Longer term, Mr. Farley said returns are "probably lower than historically experienced or modeled," which is understood by asset owners. He said the question of risk hedging has come up "more and more from different investors all over the world — we are at a point now where equity markets have been up pretty significantly, folks are concerned it is ahead of itself and how do (they) lock in those gains."
But Ken Monaghan, director of global high yield, Amundi Pioneer Asset Management in Durham, N.C., said executives have reduced risk. "We were a little overweight risk going into this rally, so that has assisted or aided us recently. But looking at where things have moved, we have started taking some risk off the table selectively."

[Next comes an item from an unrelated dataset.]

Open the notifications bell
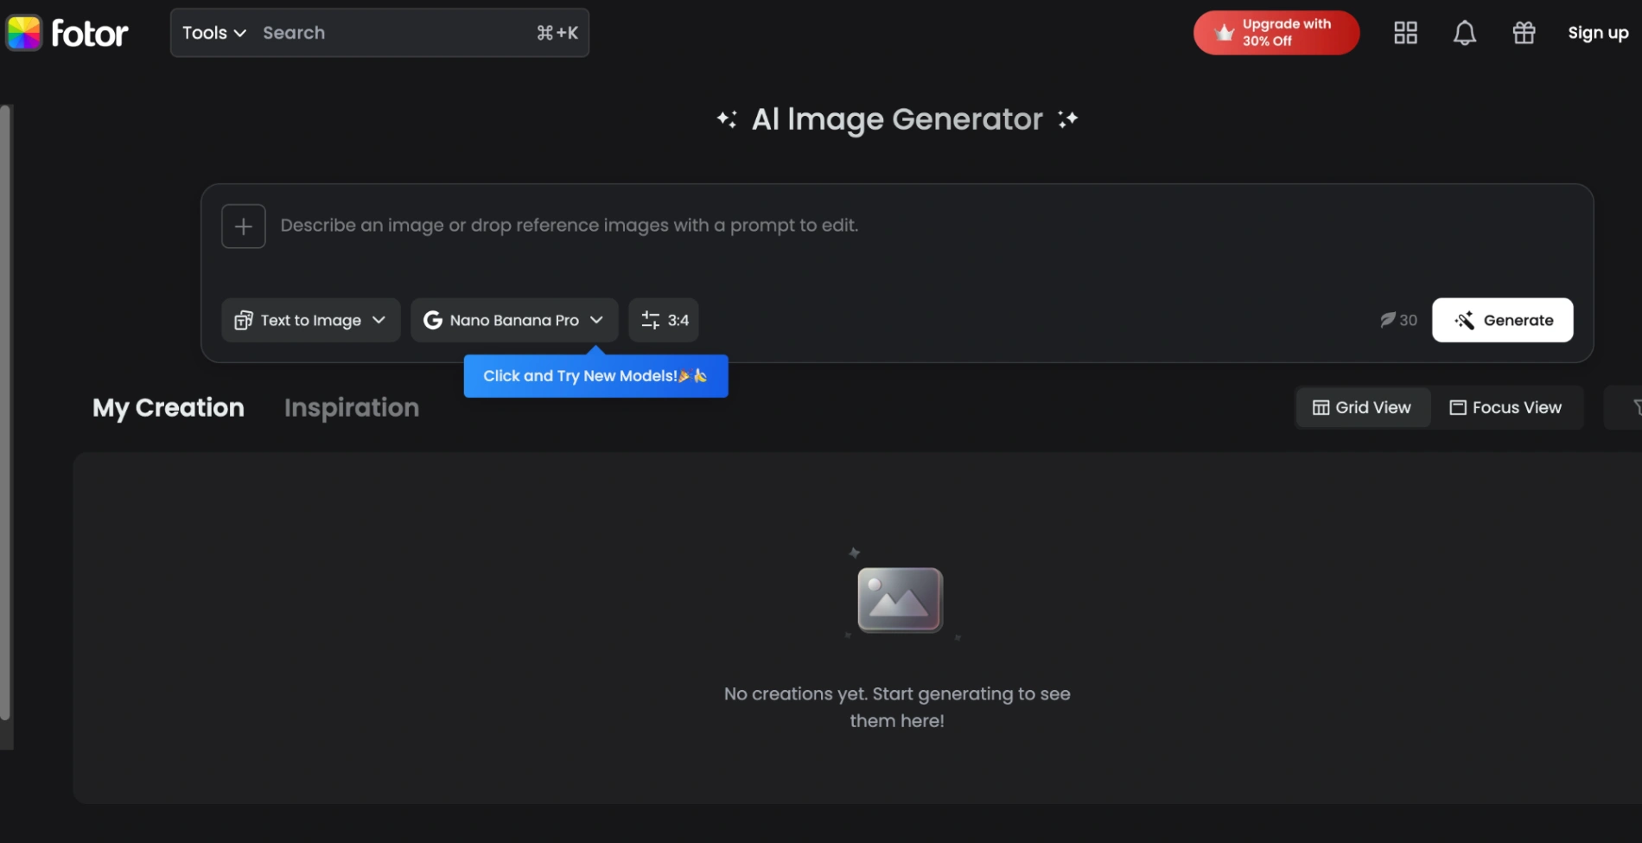This screenshot has width=1642, height=843. (1464, 33)
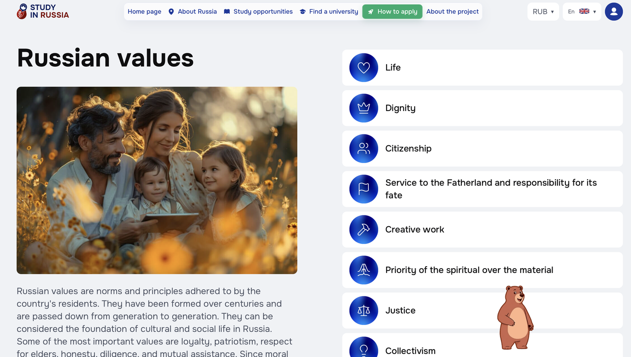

The concern is that while volatility is low now, central banks are still supporting economic growth "and haven't taken away the punchbowl yet, political risk is fading a bit," pricing must not be ignored. "If the market is already pricing all of that in, you are not supposed to be taking extreme levels of risk. We would argue the market is already pricing in all the good news."
If a catalyst emerges to reverse positive sentiment and outlook, Mr. Monaghan said there is potential for "musical chairs. The problem is in the risk markets, whether credit or equities, they don't take away one chair at a time but a whole bunch of chairs … so a whole bunch of people (are) left standing. That's I think the key thing — you have to factor in price — if you are leaving price out of the equation you are missing the point."
Mr. Monaghan highlighted tight spreads in high yield markets as an example to show "it's hard to argue people out there aren't taking a lot of risk."